IoT Cam — Browser-Based AI-Powered Webcam Viewer

Developed by TAS Lab, The Hong Kong Polytechnic University

A modern browser-based webcam application that integrates real-time AI-powered face detection, face recognition, and object detection capabilities — all running entirely in the browser with zero server-side processing.

🔗 Live Demo: https://weisongwen.github.io/iotProjectCam
📰 Project Post: https://weisongwen.github.io/talks/2026-02-18-iot-cam-project

Abstract

The rapid proliferation of Internet of Things (IoT) devices and edge computing has created new opportunities for deploying artificial intelligence (AI) capabilities directly on end-user devices without reliance on cloud-based infrastructure.
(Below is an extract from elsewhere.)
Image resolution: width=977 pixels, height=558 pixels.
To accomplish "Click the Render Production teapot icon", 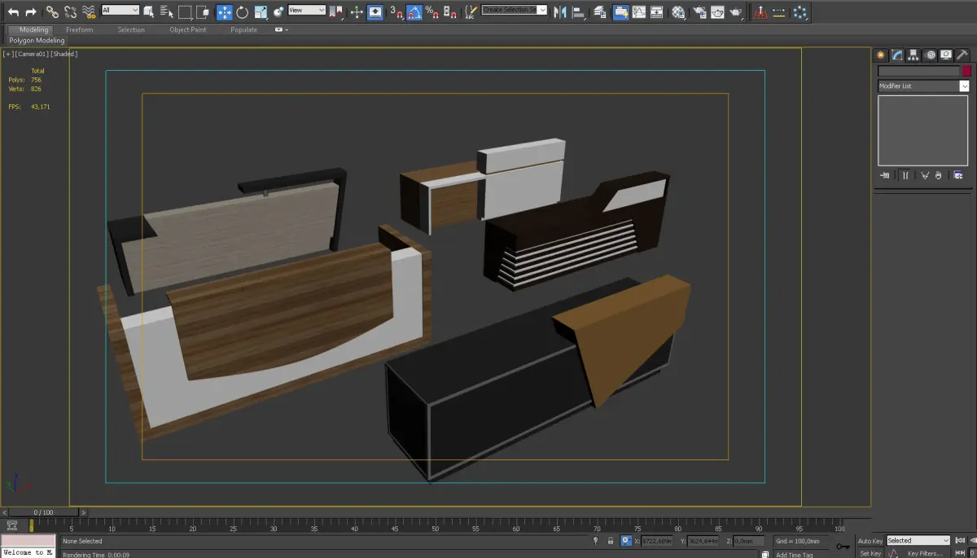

This project presents IoT Cam, a browser-based intelligent webcam application that integrates real-time face detection, face recognition, object detection, and facial attribute analysis — all executed entirely on-device through modern web technologies. Unlike conventional AI-powered surveillance systems that require dedicated GPU servers or cloud API calls, IoT Cam leverages TensorFlow.js and client-side inference to deliver a fully functional computer vision pipeline within a standard web browser, ensuring zero-latency processing and complete data privacy.

The system architecture comprises three core AI modules. First, a face detection and analysis module built on the @vladmandic/face-api.js library employs a TinyFaceDetector for real-time face localization, a 68-point facial landmark model for geometric feature extraction, and dedicated neural networks for expression classification (seven categories), age regression, and gender estimation. Second, an in-browser face recognition module enables users to register known individuals by capturing face descriptors (128-dimensional feature vectors) and performing Euclidean distance-based matching against a locally stored database, with configurable similarity thresholds to balance precision and recall. Third, a COCO-SSD object detection module based on MobileNet v2 provides real-time classification across 80 object categories with adjustable confidence thresholds and YOLO-style visual overlays.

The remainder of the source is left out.